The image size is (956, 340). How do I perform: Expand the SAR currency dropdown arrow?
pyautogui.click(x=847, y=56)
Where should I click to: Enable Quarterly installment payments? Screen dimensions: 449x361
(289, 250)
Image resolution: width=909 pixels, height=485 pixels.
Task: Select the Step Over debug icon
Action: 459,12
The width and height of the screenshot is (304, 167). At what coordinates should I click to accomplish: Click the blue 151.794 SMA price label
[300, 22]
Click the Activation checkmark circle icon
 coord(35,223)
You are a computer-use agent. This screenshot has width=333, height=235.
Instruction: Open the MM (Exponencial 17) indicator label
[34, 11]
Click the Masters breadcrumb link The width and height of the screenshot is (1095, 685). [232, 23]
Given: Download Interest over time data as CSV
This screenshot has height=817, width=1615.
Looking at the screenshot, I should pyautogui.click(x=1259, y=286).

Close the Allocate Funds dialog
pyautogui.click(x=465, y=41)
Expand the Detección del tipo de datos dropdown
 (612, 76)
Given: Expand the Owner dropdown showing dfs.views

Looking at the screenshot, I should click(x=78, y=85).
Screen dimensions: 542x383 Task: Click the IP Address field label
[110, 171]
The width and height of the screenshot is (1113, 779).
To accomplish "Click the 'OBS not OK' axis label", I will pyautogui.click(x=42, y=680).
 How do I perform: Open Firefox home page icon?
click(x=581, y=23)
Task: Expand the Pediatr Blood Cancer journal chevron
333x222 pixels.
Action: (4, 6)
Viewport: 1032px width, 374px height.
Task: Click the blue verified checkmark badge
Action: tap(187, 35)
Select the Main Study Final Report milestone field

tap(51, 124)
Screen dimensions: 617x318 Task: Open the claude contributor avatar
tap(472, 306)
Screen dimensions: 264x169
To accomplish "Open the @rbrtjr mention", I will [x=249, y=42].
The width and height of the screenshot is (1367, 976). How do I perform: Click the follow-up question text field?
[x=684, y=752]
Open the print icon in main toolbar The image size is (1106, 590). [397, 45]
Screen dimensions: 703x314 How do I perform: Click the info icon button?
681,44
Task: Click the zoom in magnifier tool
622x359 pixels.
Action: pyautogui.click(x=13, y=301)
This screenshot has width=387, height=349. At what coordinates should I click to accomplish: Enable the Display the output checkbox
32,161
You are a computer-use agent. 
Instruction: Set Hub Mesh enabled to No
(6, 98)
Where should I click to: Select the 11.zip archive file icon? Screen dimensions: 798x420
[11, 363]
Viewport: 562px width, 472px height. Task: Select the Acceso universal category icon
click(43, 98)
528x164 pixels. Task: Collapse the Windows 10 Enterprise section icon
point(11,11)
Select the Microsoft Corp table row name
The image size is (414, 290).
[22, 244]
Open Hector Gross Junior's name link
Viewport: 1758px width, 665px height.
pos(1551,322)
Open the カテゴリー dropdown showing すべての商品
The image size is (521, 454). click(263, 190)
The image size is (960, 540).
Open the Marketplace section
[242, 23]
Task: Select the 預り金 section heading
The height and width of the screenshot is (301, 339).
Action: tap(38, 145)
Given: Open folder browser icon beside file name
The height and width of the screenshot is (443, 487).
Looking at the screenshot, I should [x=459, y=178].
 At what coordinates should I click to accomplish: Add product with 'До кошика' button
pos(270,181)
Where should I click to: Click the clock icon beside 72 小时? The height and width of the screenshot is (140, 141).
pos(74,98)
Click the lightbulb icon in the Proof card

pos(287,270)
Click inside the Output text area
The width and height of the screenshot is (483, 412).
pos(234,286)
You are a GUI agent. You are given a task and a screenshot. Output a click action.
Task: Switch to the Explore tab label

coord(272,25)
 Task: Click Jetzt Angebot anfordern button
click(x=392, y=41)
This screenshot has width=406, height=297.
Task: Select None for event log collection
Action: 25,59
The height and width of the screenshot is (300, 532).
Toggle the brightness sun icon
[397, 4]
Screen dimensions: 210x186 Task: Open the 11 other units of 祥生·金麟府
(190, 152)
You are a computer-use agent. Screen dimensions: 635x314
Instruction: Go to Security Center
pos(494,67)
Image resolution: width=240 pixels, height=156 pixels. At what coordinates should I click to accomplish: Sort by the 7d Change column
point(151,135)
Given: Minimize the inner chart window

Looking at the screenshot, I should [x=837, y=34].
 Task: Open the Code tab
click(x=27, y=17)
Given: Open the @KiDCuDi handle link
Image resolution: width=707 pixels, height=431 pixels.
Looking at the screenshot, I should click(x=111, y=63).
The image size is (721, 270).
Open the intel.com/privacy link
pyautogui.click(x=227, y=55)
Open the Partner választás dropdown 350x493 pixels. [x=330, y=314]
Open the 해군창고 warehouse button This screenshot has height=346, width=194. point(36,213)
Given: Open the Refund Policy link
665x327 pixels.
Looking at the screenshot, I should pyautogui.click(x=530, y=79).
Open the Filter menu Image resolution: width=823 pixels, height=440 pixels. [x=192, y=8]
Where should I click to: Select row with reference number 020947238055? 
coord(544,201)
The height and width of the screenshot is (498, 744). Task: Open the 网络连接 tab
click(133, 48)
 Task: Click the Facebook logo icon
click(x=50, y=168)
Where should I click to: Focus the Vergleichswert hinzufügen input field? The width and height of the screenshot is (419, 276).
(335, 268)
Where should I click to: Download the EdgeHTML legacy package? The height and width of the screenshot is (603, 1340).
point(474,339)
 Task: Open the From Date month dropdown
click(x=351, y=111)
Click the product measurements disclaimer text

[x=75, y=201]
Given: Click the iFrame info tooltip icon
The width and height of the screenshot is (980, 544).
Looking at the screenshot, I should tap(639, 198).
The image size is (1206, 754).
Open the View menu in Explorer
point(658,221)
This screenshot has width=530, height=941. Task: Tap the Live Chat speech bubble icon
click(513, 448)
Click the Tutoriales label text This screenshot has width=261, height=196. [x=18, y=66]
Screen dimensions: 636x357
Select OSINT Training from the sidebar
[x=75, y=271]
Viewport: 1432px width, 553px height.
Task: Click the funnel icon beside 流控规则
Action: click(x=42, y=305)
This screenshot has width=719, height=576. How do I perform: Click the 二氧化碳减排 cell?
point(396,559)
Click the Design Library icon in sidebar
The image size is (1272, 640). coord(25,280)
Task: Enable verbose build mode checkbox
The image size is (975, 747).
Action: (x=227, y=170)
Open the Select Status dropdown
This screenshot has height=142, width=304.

WORK ITEM: For every line above that holds the word "agent", report the whole line.

RESULT BELOW:
You are a computer-use agent. This screenshot has width=333, height=235.
You are a computer-use agent. 
You are a GUI agent. You are given a task and a screenshot. Output a click action.
You are a computer-use agent. Screen dimensions: 635x314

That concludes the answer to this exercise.